# Parts of the exercise:
#1 Answer the following questions about the blog post on huntingtin protein interactions.
(a) Why did the experiment fail with cells from an HD patient?
(b) Where were the full list of proteins and the peptide intensity data deposited?
(c) In what system will the interesting hits be followed up?
#2 Rewrite the stretch of the blog post on huntingtin protein interactions from "Next steps in" through "with patient fibroblasts.", replacing "mouse cells" with "murine cells".
#3 Rewrite the paragraph of the blog post on huntingtin protein interactions that begins "The good news is" as a short list that keeps its main facts.

# Source passage:
* * * *

Next steps in the identification of ROS-related huntingtin protein-protein interactions

Blog post by Dr. Tamara Maiuri

In my last real-time report of the HDSA-funded project to identify of oxidation-related huntingtin protein-protein interactions, I was happy to report the successful purification of huntingtin and its interacting proteins from mouse cells. I was quite optimistic that the experiment would work using cells from an HD patient. This turned out not to be the case. Despite growing large amounts of cells, there was simply not enough starting material. Although we want to answer our questions about HD using human sources of information, it is just not technically possible with patient fibroblasts.

The good news is that I was able to generate two more replicates of the experiment in mouse cells. The total list of proteins identified by mass spectrometry can be found on Zenodo, and further refinement of the data was done by quantifying the intensity of each peptide (bit of protein) to give us a better sense of the most abundant hits. This has also been deposited on Zenodo.

Sifting through the data is taking some time—being a scaffold, huntingtin interacts with several hundred proteins. We are also in the final revision stages of a few manuscripts for which experiments have been prioritized (one manuscript describes how we turned HD patient skin cells into a tool for the HD research community—a pre-print can be read on Bioarchive). I will post a more detailed analysis in the coming weeks, but here are some general conclusions from the most reproducible results:

Stable interactions:

The proteins that interact with huntingtin in cells treated with DNA damaging agents also interact with huntingtin in untreated cells. This could be because

• The treatment didn’t work, or the untreated cells are under an unintended form of stress
• Huntingtin transiently “samples” interactions with many proteins in unstressed conditions, which it binds more tightly upon stress. In this case, the cross-linking step may cause us to capture weak interactions
• Some of the interactions may be non-specific artifacts of the experimental set-up

These possibilities will be tested by following up on interesting hits in our human fibroblast system.

* * * *

# Material provided:
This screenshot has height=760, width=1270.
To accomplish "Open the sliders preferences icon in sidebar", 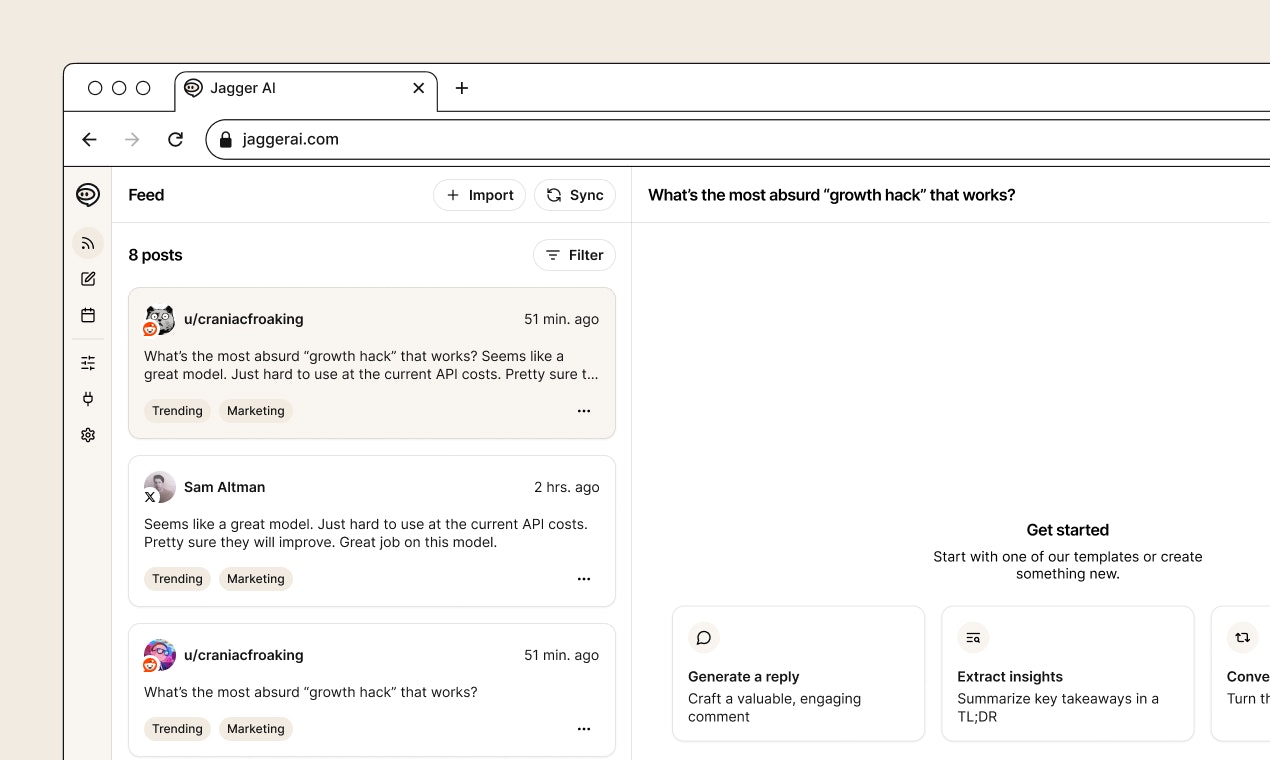I will 88,363.
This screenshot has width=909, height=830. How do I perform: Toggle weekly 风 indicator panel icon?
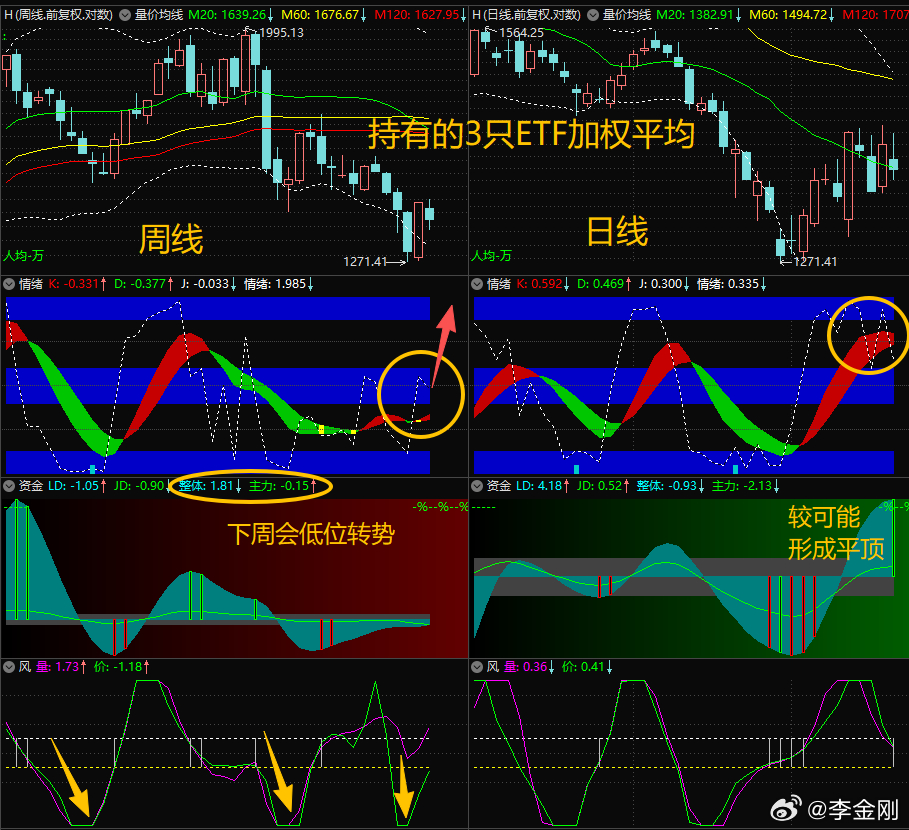click(x=9, y=667)
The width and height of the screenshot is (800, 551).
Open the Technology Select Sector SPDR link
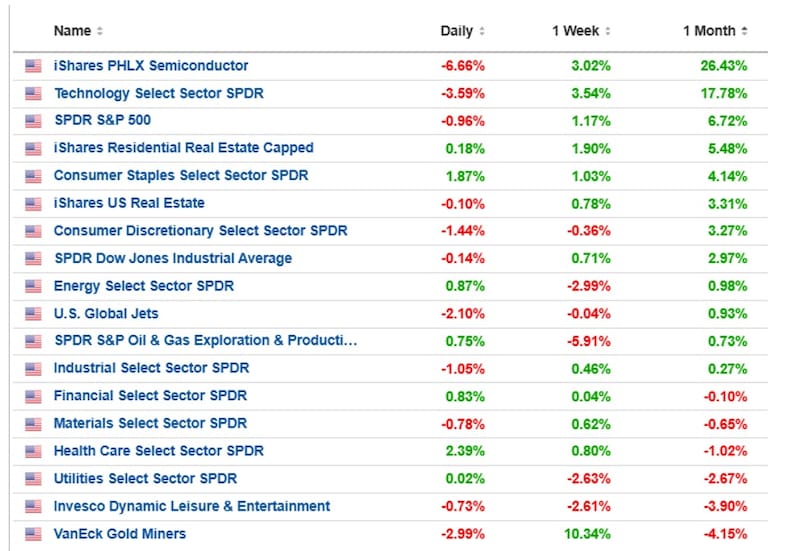(159, 93)
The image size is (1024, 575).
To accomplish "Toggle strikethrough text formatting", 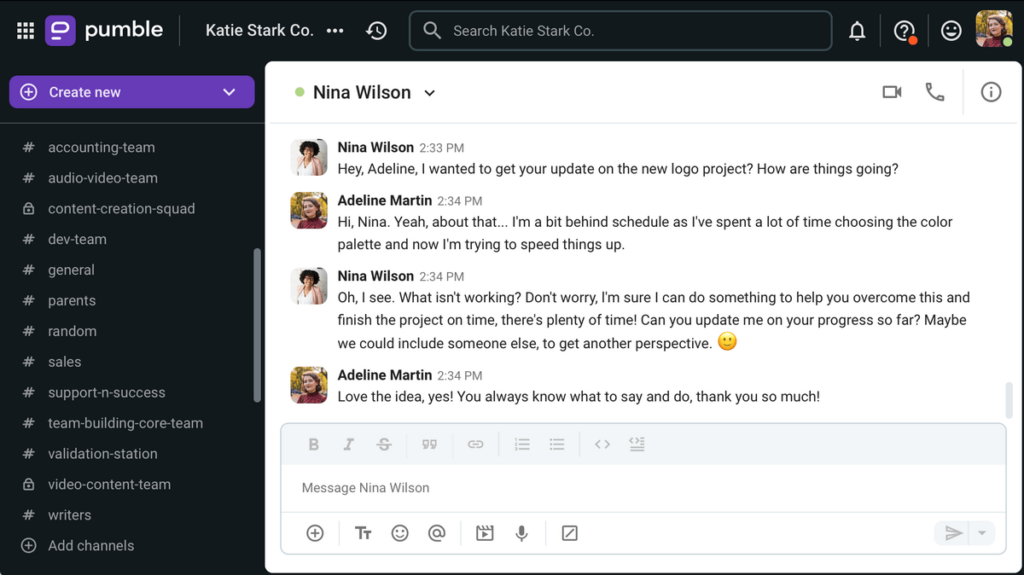I will coord(384,444).
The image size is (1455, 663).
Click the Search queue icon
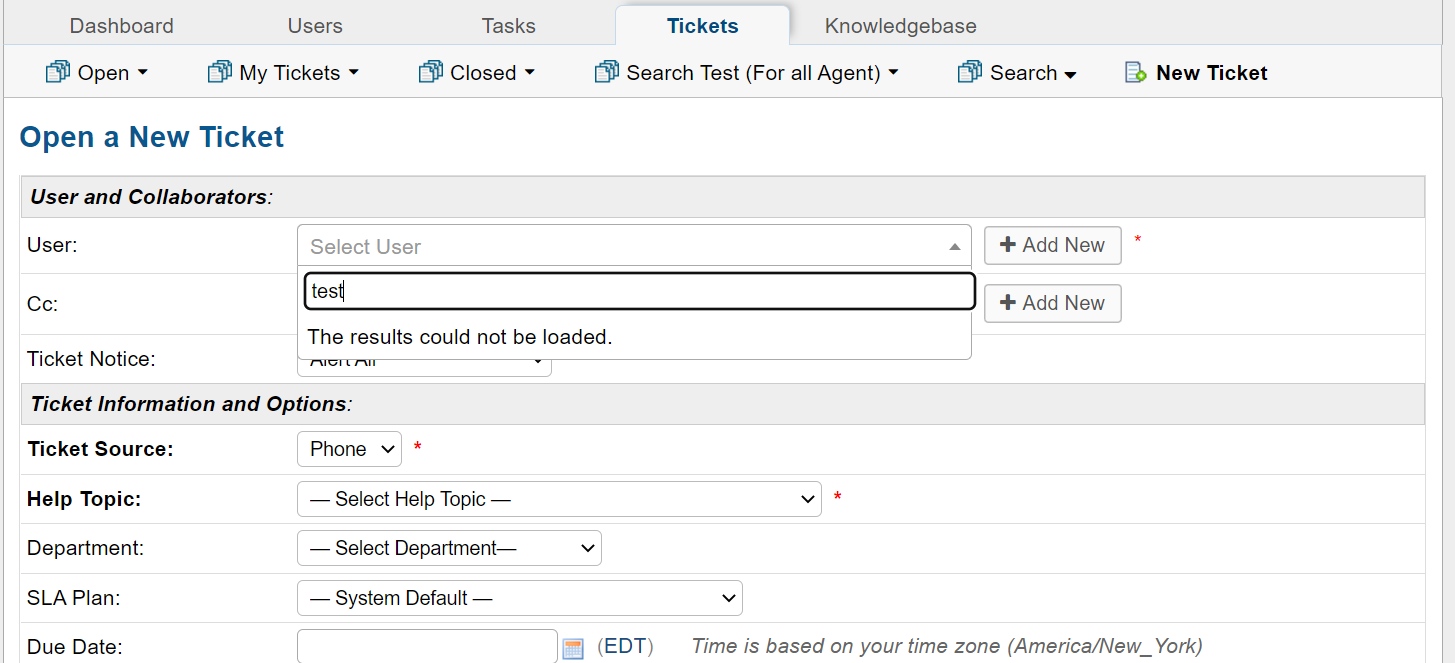(x=969, y=72)
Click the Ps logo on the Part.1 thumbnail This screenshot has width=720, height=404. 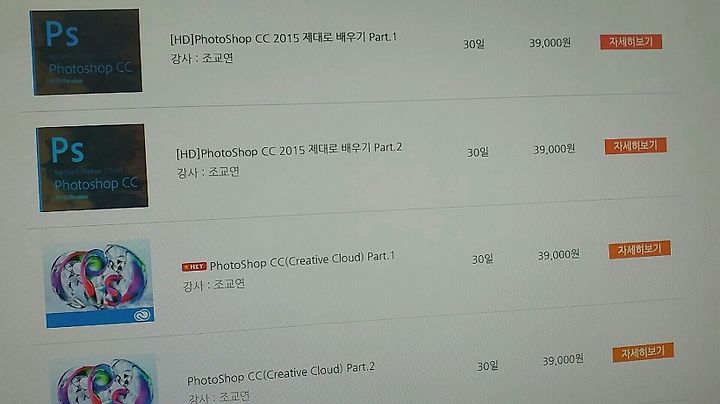(x=62, y=34)
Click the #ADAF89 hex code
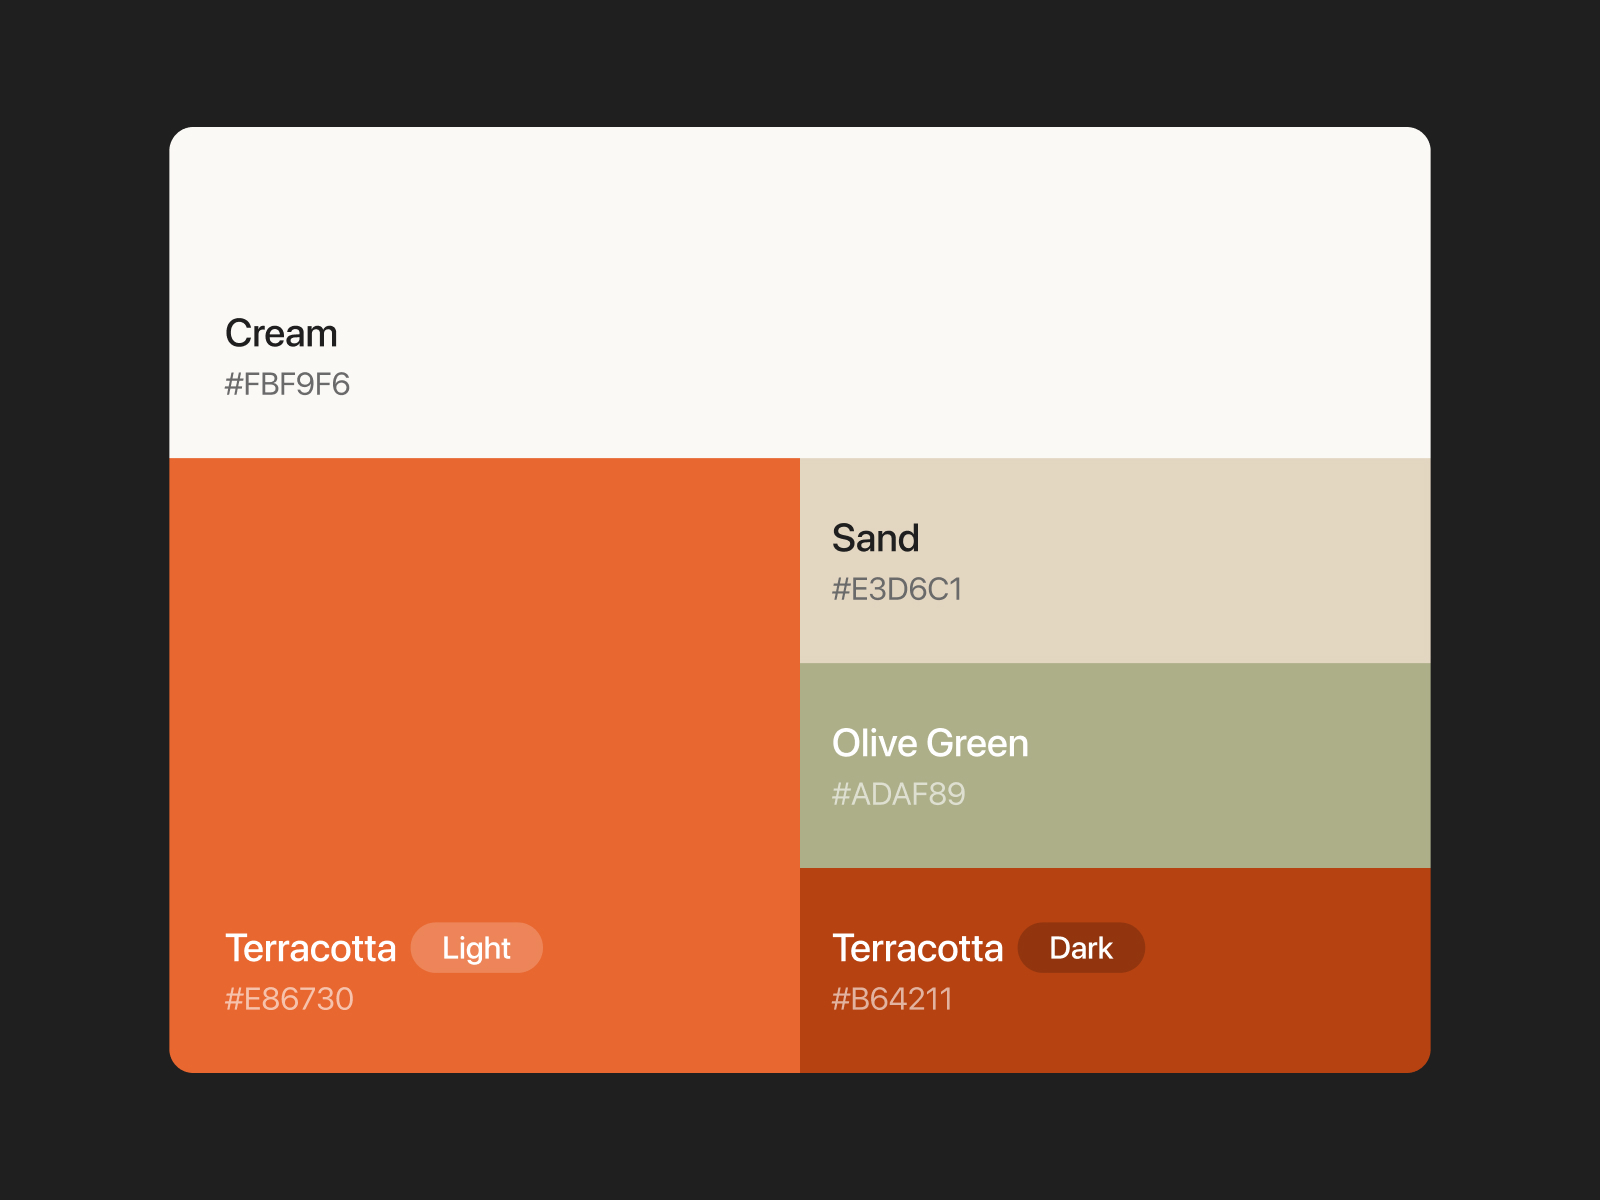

* * * *

# Solutions to the tasks:
#1
(a) Even with large amounts of cells grown, there was not enough starting material.
(b) On Zenodo.
(c) In the human fibroblast system.

#2
Next steps in the identification of ROS-related huntingtin protein-protein interactions

Blog post by Dr. Tamara Maiuri

In my last real-time report of the HDSA-funded project to identify of oxidation-related huntingtin protein-protein interactions, I was happy to report the successful purification of huntingtin and its interacting proteins from murine cells. I was quite optimistic that the experiment would work using cells from an HD patient. This turned out not to be the case. Despite growing large amounts of cells, there was simply not enough starting material. Although we want to answer our questions about HD using human sources of information, it is just not technically possible with patient fibroblasts.

#3
- Two more replicates of the experiment were generated in mouse cells.
- The full list of proteins identified by mass spectrometry is on Zenodo.
- The data were refined by quantifying each peptide's intensity to show the most abundant hits, and these results were also deposited on Zenodo.